Records for locating described items
━━━━━━━━━━━━━━━━━━━━

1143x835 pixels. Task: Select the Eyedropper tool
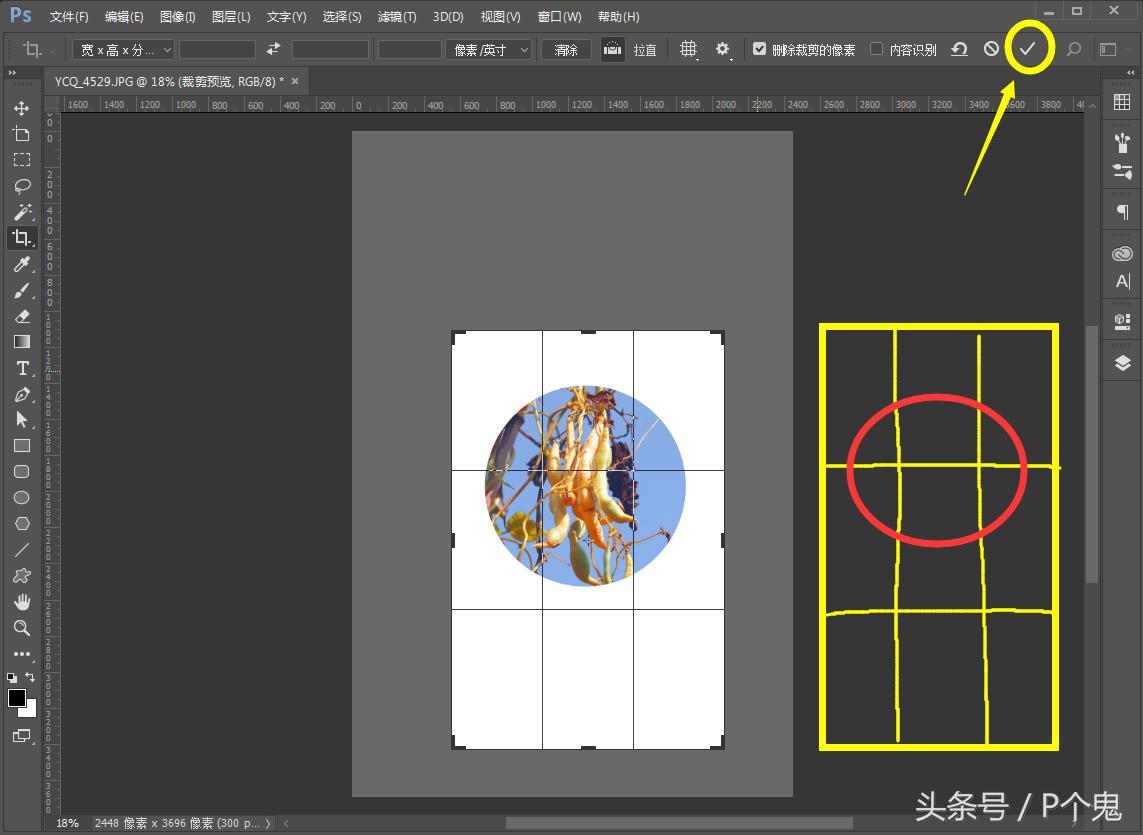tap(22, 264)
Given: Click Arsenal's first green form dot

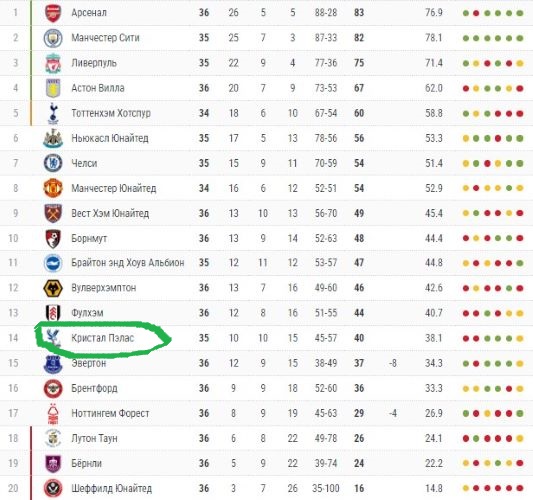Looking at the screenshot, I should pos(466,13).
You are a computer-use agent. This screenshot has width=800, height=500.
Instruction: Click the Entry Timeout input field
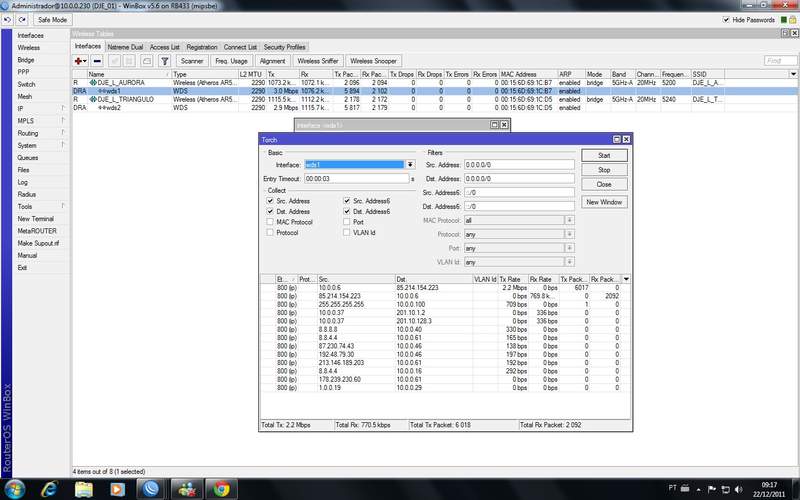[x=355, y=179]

━━━━━━━━━━━━━━━━━━━━

◆ **What the exercise asks**: Put every line of the records above into a JSON list of strings, one string per line. Skip blank lines and leave out the pictures.

◆ **Problem solution**:
[
  "1143x835 pixels. Task: Select the Eyedropper tool",
  "tap(22, 264)",
  "Given: Click Arsenal's first green form dot",
  "Looking at the screenshot, I should pos(466,13).",
  "You are a computer-use agent. This screenshot has width=800, height=500.",
  "Instruction: Click the Entry Timeout input field",
  "[x=355, y=179]"
]